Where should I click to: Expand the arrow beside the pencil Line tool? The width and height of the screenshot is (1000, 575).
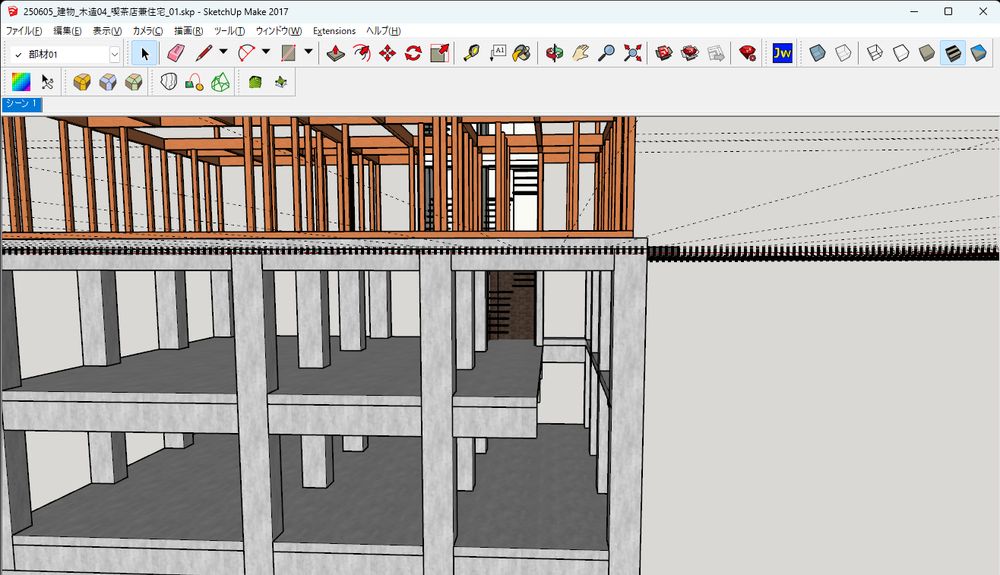click(x=223, y=53)
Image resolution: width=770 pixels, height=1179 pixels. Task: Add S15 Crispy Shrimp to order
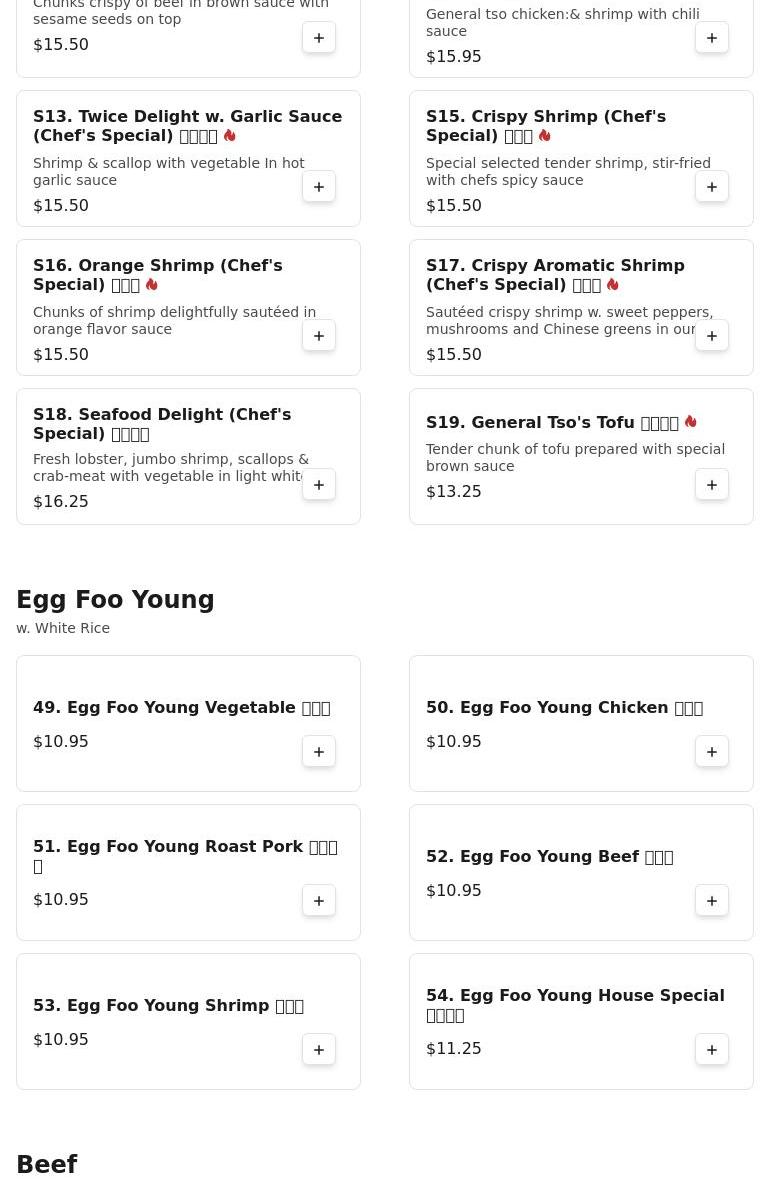click(712, 187)
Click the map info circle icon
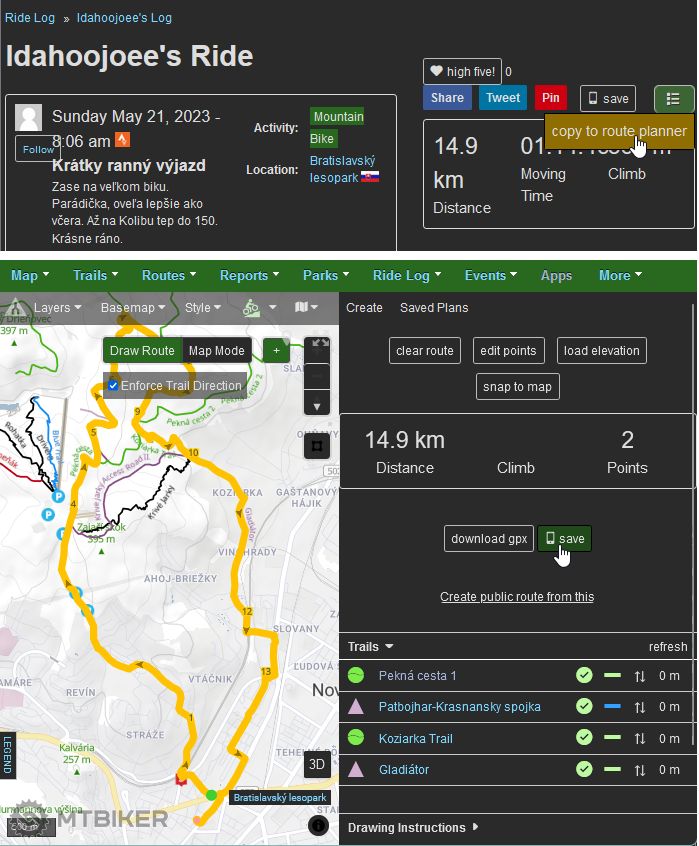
--- --- ---
- _TRY IT_
Leaving the pictures out, give again word for word each line from the one holding "Image resolution: width=770" through the end of the records.

- _RESULT OF THIS TASK_
Image resolution: width=770 pixels, height=1179 pixels. Task: Add S15 Crispy Shrimp to order
click(712, 187)
Click the map info circle icon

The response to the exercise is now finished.